[Supplied passage]

Alveolar Macrophage Proteomics in HIV-associated Emphysema (HIVE)

This study is ongoing, but not recruiting participants.
National Institutes of Health (NIH)
Information provided by (Responsible Party):
Philip Diaz, The Ohio State University Identifier:
First received: January 15, 2009
Last updated: April 20, 2015
Last verified: April 2015
This study is being done to examine lung function changes in individuals with HIV infection and to understand why individuals with HIV have increased risk of lung damage from cigarette smoking.

HIV Infections

Study Type: Observational
Study Design: Observational Model: Case Control
Time Perspective: Prospective
Official Title: Alveolar Macrophage Proteomics in HIV-associated Emphysema

Resource links provided by NLM:

Further study details as provided by Ohio State University:

Primary Outcome Measures:
  • examine the natural history of smoking related lung damage in patients with HIV [ Time Frame: 3 years ] [ Designated as safety issue: Yes ]
    HIV-Seropositive individuals are at increased risk of developing pulmonary emphysema (1,2). With improved therapy for HIV, and increased life expectancy in this population with a high smoking prevalence, chronic obstructive pulmonary disease (COPD) may assume an increasingly important role with respect to health related quality of life and medical complications. This research will provide a unique opportunity to examine the natural history of smoking related lung damage in patients with HIV infection. In addition, this research will involve sampling of lung cells to determine if there are unique proteins present that may be related to the increased risk of emphysema in this population. This may shed important insight into how the lung responds to injury and how it repairs itself. If critical proteins can be identified, treatment strategies may eventually be developed to either decrease proteins causing injury or increase protective proteins.

[/Supplied passage]

# Work to complete:
1/ From the HIV emphysema study listing, give every date shown in the record-keeping lines near the top, each with its label.
2/ Reproduce the part of the HIV emphysema study listing starting at "National Institutes of" and ending at "from cigarette smoking.".

[Dataset]

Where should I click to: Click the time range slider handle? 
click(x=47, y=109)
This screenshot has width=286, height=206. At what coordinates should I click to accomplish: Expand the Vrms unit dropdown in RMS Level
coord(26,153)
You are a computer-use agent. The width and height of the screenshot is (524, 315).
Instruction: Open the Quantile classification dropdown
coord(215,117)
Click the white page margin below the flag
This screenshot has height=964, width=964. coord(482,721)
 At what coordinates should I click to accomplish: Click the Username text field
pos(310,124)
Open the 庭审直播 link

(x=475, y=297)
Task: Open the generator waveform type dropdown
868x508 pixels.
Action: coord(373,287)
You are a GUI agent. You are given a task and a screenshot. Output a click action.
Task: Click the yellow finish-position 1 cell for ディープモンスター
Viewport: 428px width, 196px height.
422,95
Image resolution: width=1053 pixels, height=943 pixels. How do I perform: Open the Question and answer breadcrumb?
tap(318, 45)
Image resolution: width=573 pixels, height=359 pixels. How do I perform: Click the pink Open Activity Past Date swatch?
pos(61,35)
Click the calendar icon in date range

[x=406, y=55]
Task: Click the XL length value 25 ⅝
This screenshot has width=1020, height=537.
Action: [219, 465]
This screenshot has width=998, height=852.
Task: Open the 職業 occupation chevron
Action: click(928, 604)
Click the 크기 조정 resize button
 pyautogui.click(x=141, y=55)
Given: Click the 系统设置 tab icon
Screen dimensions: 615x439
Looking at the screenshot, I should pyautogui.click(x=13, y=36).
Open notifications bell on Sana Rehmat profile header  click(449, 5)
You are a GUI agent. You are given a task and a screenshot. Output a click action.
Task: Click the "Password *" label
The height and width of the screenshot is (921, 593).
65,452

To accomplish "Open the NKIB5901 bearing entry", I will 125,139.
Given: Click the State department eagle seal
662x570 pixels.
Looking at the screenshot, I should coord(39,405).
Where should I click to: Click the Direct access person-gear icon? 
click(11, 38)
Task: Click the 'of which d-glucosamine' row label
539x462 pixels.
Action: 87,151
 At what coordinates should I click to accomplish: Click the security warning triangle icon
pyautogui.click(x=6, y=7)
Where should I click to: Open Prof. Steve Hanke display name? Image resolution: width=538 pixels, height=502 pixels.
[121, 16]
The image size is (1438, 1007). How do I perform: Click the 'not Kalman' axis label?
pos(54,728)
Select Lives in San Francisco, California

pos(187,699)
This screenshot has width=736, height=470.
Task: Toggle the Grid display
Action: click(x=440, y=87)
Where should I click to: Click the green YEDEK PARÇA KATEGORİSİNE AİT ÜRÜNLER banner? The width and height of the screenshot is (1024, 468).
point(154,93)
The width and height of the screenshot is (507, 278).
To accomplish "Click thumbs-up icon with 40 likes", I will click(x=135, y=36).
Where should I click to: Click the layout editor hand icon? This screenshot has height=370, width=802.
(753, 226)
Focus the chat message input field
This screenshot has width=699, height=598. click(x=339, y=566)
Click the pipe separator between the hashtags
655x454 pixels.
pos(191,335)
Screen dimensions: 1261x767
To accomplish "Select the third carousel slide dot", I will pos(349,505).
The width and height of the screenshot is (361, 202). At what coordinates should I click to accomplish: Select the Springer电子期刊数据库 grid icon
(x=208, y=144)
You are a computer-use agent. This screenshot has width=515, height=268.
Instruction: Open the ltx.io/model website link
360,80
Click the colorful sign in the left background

[/Dataset]

# Responses in order:
1/
First received: January 15, 2009
Last updated: April 20, 2015
Last verified: April 2015

2/
National Institutes of Health (NIH)
Information provided by (Responsible Party):
Philip Diaz, The Ohio State University Identifier:
First received: January 15, 2009
Last updated: April 20, 2015
Last verified: April 2015
This study is being done to examine lung function changes in individuals with HIV infection and to understand why individuals with HIV have increased risk of lung damage from cigarette smoking.